You could try to assemble the viral genomes using
tadpole.sh
from BBMap suite to see if are able to use the assemblies to fish out the NA gene and then do trees with those sequences.Hi Genomax,
I tried the following steps to get the FASTA sequence from NGS reads.
1) bin/bamtools filter -region gi\|758899355\|ref\|NC_026438.1\|:1..1700 -in Sample2.sorted.bam -out Sample2.NC_026438.sorted.bam
2) bin/bamtools convert -format fasta -in Sample2.NC_026438.sorted.bam -out Sample2.NC_026438.sorted.fasta
3) In the fasta file, I found 35,072 reads matching the above region.
4) bbmap/bbmap_37.02/tadpole.sh in=Sample2.NC_026438.sorted.fasta out=Sample2.NC_026438.sorted.contig
5) I got 5 contigs as the output,
If you have the fasta sequences you could try doing an MSA but be aware that the reads could have bad regions (unless you had scanned/trimmed you reads before alignments).
Those contigs from tadpole seem rather small.

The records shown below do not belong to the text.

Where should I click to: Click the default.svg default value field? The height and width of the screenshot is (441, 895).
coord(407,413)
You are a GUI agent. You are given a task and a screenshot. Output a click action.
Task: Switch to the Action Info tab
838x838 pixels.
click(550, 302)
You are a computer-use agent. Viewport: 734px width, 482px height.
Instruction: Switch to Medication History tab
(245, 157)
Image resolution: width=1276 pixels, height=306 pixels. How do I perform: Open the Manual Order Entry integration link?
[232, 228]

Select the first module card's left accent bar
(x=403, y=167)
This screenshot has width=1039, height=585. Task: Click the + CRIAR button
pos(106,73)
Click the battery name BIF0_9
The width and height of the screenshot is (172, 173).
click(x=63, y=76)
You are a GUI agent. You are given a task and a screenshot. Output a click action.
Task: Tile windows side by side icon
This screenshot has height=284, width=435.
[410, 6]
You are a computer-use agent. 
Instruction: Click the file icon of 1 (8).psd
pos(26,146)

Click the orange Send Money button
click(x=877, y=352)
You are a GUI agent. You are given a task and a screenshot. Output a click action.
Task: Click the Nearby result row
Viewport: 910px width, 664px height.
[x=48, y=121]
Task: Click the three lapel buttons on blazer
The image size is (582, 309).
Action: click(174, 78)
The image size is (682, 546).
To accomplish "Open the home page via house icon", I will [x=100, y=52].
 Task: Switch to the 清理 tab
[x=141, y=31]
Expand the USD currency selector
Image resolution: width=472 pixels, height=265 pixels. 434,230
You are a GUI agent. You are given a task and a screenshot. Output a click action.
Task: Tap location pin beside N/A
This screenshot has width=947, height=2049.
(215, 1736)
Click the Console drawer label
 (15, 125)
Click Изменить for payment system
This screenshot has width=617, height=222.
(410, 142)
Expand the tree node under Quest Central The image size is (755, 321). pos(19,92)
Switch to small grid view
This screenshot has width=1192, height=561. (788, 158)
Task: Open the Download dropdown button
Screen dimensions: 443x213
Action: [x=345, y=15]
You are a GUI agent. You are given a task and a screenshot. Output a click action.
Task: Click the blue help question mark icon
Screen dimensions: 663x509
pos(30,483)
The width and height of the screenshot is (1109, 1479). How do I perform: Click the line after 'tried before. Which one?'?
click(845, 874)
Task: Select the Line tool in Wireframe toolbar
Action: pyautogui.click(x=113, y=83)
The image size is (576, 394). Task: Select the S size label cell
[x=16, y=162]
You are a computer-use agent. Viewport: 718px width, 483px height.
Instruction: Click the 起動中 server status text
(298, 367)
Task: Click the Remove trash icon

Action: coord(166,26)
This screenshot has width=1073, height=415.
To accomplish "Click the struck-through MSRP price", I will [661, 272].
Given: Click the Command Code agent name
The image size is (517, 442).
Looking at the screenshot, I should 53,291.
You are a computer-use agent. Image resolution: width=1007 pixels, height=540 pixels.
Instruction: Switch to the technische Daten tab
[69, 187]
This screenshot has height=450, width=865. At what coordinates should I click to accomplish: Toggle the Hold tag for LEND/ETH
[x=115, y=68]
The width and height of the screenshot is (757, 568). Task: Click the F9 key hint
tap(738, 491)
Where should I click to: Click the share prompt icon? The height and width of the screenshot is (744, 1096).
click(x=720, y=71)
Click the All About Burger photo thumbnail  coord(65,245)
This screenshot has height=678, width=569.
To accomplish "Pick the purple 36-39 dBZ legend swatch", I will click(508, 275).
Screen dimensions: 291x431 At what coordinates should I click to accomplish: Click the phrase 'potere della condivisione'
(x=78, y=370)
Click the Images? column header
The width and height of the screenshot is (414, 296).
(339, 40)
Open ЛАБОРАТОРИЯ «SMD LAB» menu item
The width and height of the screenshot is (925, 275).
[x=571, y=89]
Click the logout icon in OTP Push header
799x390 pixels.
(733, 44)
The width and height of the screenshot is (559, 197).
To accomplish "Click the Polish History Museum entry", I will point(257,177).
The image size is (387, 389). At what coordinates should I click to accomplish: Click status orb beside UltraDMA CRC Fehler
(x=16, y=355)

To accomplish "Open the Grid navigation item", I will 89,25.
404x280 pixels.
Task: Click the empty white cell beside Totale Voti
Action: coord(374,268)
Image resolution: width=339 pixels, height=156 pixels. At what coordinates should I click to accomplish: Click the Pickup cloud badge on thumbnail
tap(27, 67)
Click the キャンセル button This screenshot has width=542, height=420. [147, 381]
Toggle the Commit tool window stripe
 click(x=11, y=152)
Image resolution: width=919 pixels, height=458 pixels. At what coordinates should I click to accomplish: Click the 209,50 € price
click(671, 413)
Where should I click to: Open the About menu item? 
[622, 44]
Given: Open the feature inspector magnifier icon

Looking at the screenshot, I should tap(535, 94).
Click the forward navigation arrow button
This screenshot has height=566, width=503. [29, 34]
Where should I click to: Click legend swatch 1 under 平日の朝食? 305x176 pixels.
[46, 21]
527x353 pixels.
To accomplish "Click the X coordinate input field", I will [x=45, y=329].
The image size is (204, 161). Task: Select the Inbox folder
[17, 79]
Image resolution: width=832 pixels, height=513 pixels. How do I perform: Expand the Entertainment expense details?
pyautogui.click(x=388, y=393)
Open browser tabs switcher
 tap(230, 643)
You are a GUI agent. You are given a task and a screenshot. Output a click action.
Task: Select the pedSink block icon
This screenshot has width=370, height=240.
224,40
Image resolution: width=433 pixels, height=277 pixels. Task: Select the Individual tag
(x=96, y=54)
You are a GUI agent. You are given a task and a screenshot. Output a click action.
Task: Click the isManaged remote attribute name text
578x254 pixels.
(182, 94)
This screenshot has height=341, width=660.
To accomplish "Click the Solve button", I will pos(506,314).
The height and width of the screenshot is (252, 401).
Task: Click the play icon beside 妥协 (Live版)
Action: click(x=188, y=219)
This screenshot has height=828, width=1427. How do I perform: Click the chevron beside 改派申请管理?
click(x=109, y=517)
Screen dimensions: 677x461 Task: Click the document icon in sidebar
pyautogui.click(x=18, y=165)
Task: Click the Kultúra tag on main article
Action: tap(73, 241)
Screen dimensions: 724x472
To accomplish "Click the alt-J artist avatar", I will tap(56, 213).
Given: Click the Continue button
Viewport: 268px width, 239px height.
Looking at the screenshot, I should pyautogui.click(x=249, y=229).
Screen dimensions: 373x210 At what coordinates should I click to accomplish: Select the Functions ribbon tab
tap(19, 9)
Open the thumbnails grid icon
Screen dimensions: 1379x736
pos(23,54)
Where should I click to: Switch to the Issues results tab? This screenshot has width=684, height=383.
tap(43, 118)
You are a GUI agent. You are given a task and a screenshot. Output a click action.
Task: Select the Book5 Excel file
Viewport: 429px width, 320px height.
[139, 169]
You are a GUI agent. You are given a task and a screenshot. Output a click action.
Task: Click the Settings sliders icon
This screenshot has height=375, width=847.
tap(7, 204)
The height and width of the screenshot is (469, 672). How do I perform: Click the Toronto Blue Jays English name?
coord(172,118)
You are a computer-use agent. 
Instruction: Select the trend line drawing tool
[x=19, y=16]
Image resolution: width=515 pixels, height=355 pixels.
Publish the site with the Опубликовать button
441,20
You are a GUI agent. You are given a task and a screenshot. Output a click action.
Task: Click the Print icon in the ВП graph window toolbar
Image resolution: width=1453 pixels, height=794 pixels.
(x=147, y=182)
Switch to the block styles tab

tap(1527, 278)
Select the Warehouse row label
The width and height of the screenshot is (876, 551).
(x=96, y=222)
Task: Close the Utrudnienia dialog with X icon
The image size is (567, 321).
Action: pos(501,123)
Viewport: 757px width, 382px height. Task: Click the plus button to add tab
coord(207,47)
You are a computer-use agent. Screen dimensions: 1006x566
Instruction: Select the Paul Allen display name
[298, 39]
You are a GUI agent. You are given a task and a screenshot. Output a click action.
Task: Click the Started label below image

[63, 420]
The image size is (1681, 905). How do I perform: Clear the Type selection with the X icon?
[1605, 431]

There should be no need to merge the contigs since all you need to figure out is which of those contigs contain the NA gene.
Is this targeted sequencing by any chance?
Yes, I have trimmed them. But I have 35K FASTA sequence for 35,072 reads (mapping to gi|758899355|ref|NC_026438.1|:1..1700). In the past, for bacteria, I used gene sequence from multiple strains and generated phylogenetic tree. In this case, I have 35K FASTA sequence. So I am confused.
NC_026438.1 this gene sequence length is 1700, but contigs are smaller in length. So do I have only partial gene sequence in those contigs?
Yes, this is targeted sequencing.
This was important information. So those 35K reads represent just one strain you are working with? You could make MSA from those reads to use for the phylogenetic analysis. But then you could have made that consensus from your BAM file by using samtools/bcftools directly (method in the old thread).
It is possible that you may need to tweak
tadpole.sh
analysis (looks like you used defaults) to get the assembly to complete. How many reads were left over after the assembly? But before you do anything else you should align the five contigs to NC_026438 to see how and where they align and if the assembly looks reasonable. Was there any indication in your BAM that the gene was not completely covered (or if that was by design then there is nothing you can do but use what you have).Hi Genomax,
As suggested, I used samtools
I have pasted the contents from the cns.fq. Some bases are in upper case and some in lower case and there are n's.
What do they mean?
That is not a fastq format file. What do you get with just the first part of mpileup command?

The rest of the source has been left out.